2019/01/11

残業時間の上限規制のポイント

残業時間の上限規制のポイント

労働基準法改正

労働基準法が改正され、4月より時間外労働に罰則付きの上限が設けられました。ただし、中小企業については、2020年からの適用になります。また、建設の事業、自動車運転業務、医師については、当分の間(5年間)適用を猶予されます。新技術・新商品等の研究開発業務については、適用除外となっています。

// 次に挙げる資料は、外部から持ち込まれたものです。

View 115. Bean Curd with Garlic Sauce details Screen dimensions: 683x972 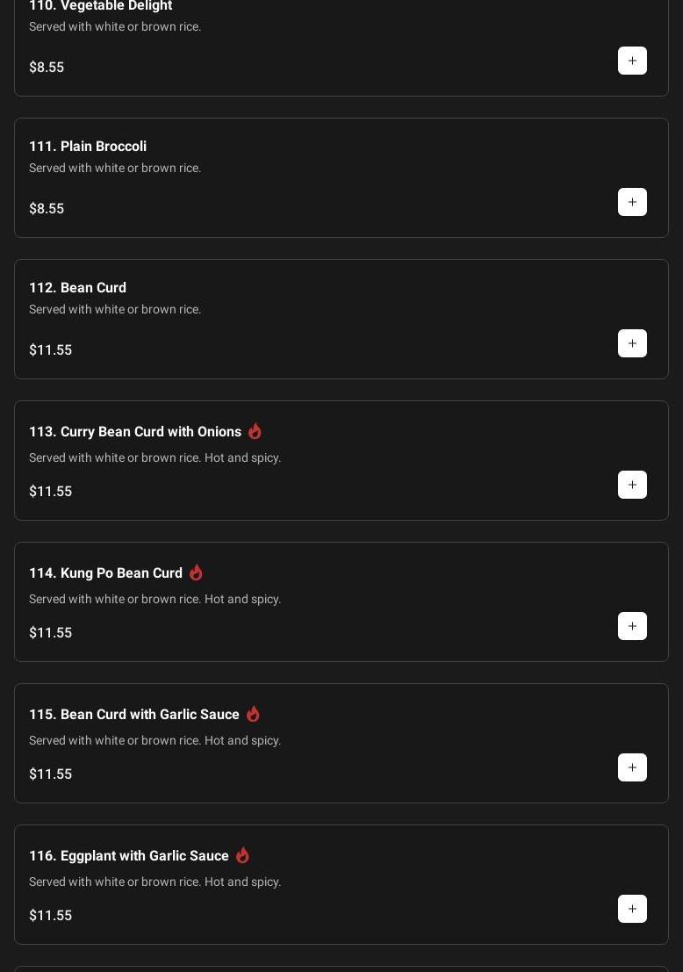click(134, 714)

時間外労働できる上限時間が、1ヵ月45時間、1年360時間になります。今までも1ヵ月45時間以内、1年360時間以内と、労基署等から指導を受けた事業所も多いと思いますが、今までは「限度基準告示」で定められたものでした。
それが今回、法改正によって、「告示」から「罰則付きの法律」に格上げされました。ですので、1ヵ月45時間、1年360時間を超える協定を結ぶことは、法違反ということになりました。 また、今までは年6回については、特別条項を結ぶことで1ヵ月及び1年間について上限のない協定を結ぶことができました。実質、青天井でした。しかし、今回の法改正によって、たとえ特別条項を結んだとしても、1ヵ月の上限は100時間未満、1年の上限は720時間となりました。
また特別条項による1ヵ月100時間未満の時間外・休日労働ですが、たとえ単月で100時間未満であったとしても、2~6ヵ月のそれぞれの平均がすべて80時間以下でなければなりません。

36協定

36協定は、正式には「時間外労働・休日労働に関する協定届」といい、労働基準法第36条に該当することから、「36協定(サブロク協定)」と呼ばれています。業務の繁忙期や緊急対応などによって、法定労働時間を超えた労働や法定休日に労働する場合も考えられるため、あらかじめ企業と労働者(労働組合、もしくは労働者の過半数を代表する者)が書面で36協定を締結し、所轄労働基準監督署長に届出を行います。これによって、法定労働時間を超える残業が認められるようになるため、36協定の届出をせずに時間外労働をさせることは労働基準法違反となります。

36協定経過措置

改正法の施行に当たっては、 経過措置が設けられています。この経過措置によって、施行前と後に跨がる期間の36協定を締結していた場合には、その初日から1年間に限っては、その協定は有効となります。

残業代、有給消化のポイント

割増賃金

時間外労働関連で、中小企業がおさえておくべきポイントとして挙げられるのが、「月60時間を超える時間外労働に係る割増賃金率(50%以上)」になります。大企業ではすでに2010年より適用されていますが、2023年4月1日からはこれまで猶予されていた中小企業も例外なく対象とされます。 時間外労働の上限規制と共に、月60時間超の割増賃金率増への対応を考える上では、企業において「そもそも残業が生じない体制」の整備を検討する必要があります。

一定日数の年次有給休暇の確実な取得

使用者は、10日以上の年次有給休暇が付与される労働者に対し、5日について、毎年、時季を指定して与えなければならないことになります。

取引先との環境の改善

自動車運転従事者の時間外労働の原因として「人手不足」をあげるものが多く、また12月に深夜業が多く、また、ストレス発生原因として、バスは長時間労働、タクシーは売上・業績等、トラックは精神的な緊張ストレスが最多となっています。トラックでは、企業における取引慣行として荷主から要請される事項として、「荷主の都合による入出庫の手待ち時間」「契約外の作業」を挙げるものが多かったとされています。 長時間労働の是正には取引環境の改善も非常に重要です。労働時間等設定改善法では、事業主の責務として、短納期発注や発注の内容の頻繁な変更を行わないよう配慮するよう努めることと規定されました。
様々な取引上の制約が存在する場合があることから、長時間労働の是正は事業者側のみの努力での解決が難しく、取引関係の在り方も含めて改善や長時間労働の抑制に向けた取組の実施が必要となります。業種・業態の特性に応じて発注条件等の適正化を促進する等、取引関係者の発注の仕方等に問題がないのか、といった見直しも検討する必要があります。